Recorded data:
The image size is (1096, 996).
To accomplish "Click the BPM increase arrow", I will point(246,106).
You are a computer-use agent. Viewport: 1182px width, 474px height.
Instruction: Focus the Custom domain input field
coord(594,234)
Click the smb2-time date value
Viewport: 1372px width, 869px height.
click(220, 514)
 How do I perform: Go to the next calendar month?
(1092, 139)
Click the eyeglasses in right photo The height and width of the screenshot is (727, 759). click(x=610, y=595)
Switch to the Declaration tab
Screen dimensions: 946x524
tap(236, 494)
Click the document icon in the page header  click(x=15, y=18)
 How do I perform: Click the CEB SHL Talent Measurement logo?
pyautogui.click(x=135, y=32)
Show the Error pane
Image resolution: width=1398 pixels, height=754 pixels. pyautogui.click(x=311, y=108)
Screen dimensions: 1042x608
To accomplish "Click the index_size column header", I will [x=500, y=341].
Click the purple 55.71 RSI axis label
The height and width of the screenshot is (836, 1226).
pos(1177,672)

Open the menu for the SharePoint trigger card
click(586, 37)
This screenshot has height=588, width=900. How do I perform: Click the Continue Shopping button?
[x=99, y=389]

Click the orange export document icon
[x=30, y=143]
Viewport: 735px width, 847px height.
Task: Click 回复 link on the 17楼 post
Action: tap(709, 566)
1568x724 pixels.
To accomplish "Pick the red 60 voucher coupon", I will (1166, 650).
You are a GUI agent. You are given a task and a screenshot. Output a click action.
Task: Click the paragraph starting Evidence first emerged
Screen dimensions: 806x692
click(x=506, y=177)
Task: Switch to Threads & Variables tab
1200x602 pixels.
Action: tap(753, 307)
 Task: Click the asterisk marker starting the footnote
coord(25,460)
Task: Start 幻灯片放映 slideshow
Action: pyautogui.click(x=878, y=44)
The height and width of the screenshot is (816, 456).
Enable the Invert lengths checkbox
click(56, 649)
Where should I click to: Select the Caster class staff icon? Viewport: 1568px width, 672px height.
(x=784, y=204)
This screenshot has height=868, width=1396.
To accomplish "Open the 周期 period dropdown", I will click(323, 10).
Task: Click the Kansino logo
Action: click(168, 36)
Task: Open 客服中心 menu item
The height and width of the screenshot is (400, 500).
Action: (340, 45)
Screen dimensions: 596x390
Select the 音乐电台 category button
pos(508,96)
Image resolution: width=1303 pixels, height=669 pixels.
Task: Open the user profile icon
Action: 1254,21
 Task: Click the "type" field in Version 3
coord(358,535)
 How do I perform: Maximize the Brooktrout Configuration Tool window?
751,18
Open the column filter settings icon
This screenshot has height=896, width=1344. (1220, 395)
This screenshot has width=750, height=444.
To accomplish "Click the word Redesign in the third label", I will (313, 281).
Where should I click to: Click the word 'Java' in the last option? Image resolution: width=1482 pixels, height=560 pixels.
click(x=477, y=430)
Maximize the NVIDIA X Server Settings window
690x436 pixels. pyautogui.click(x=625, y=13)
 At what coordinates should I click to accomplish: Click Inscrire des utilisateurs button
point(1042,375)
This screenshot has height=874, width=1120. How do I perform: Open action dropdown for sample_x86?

Objective:
Copy every one of the records above again, line for line, with no changes.

Solution for this exercise:
The image size is (1096, 996).
To accomplish "Click the BPM increase arrow", I will point(246,106).
You are a computer-use agent. Viewport: 1182px width, 474px height.
Instruction: Focus the Custom domain input field
coord(594,234)
Click the smb2-time date value
Viewport: 1372px width, 869px height.
click(220, 514)
 How do I perform: Go to the next calendar month?
(1092, 139)
Click the eyeglasses in right photo The height and width of the screenshot is (727, 759). click(x=610, y=595)
Switch to the Declaration tab
Screen dimensions: 946x524
tap(236, 494)
Click the document icon in the page header  click(x=15, y=18)
 How do I perform: Click the CEB SHL Talent Measurement logo?
pyautogui.click(x=135, y=32)
Show the Error pane
Image resolution: width=1398 pixels, height=754 pixels. pyautogui.click(x=311, y=108)
Screen dimensions: 1042x608
To accomplish "Click the index_size column header", I will [x=500, y=341].
Click the purple 55.71 RSI axis label
The height and width of the screenshot is (836, 1226).
pos(1177,672)

Open the menu for the SharePoint trigger card
click(586, 37)
This screenshot has height=588, width=900. How do I perform: Click the Continue Shopping button?
[x=99, y=389]

Click the orange export document icon
[x=30, y=143]
Viewport: 735px width, 847px height.
Task: Click 回复 link on the 17楼 post
Action: tap(709, 566)
1568x724 pixels.
To accomplish "Pick the red 60 voucher coupon", I will (1166, 650).
You are a GUI agent. You are given a task and a screenshot. Output a click action.
Task: Click the paragraph starting Evidence first emerged
Screen dimensions: 806x692
click(x=506, y=177)
Task: Switch to Threads & Variables tab
1200x602 pixels.
Action: tap(753, 307)
 Task: Click the asterisk marker starting the footnote
coord(25,460)
Task: Start 幻灯片放映 slideshow
Action: pyautogui.click(x=878, y=44)
The height and width of the screenshot is (816, 456).
Enable the Invert lengths checkbox
click(56, 649)
Where should I click to: Select the Caster class staff icon? Viewport: 1568px width, 672px height.
(x=784, y=204)
This screenshot has height=868, width=1396.
To accomplish "Open the 周期 period dropdown", I will click(323, 10).
Task: Click the Kansino logo
Action: click(168, 36)
Task: Open 客服中心 menu item
The height and width of the screenshot is (400, 500).
Action: (340, 45)
Screen dimensions: 596x390
Select the 音乐电台 category button
pos(508,96)
Image resolution: width=1303 pixels, height=669 pixels.
Task: Open the user profile icon
Action: 1254,21
 Task: Click the "type" field in Version 3
coord(358,535)
 How do I perform: Maximize the Brooktrout Configuration Tool window?
751,18
Open the column filter settings icon
This screenshot has height=896, width=1344. (1220, 395)
This screenshot has width=750, height=444.
To accomplish "Click the word Redesign in the third label", I will (313, 281).
Where should I click to: Click the word 'Java' in the last option? Image resolution: width=1482 pixels, height=560 pixels.
click(x=477, y=430)
Maximize the NVIDIA X Server Settings window
690x436 pixels. pyautogui.click(x=625, y=13)
 At what coordinates should I click to accomplish: Click Inscrire des utilisateurs button
point(1042,375)
This screenshot has height=874, width=1120. How do I perform: Open action dropdown for sample_x86?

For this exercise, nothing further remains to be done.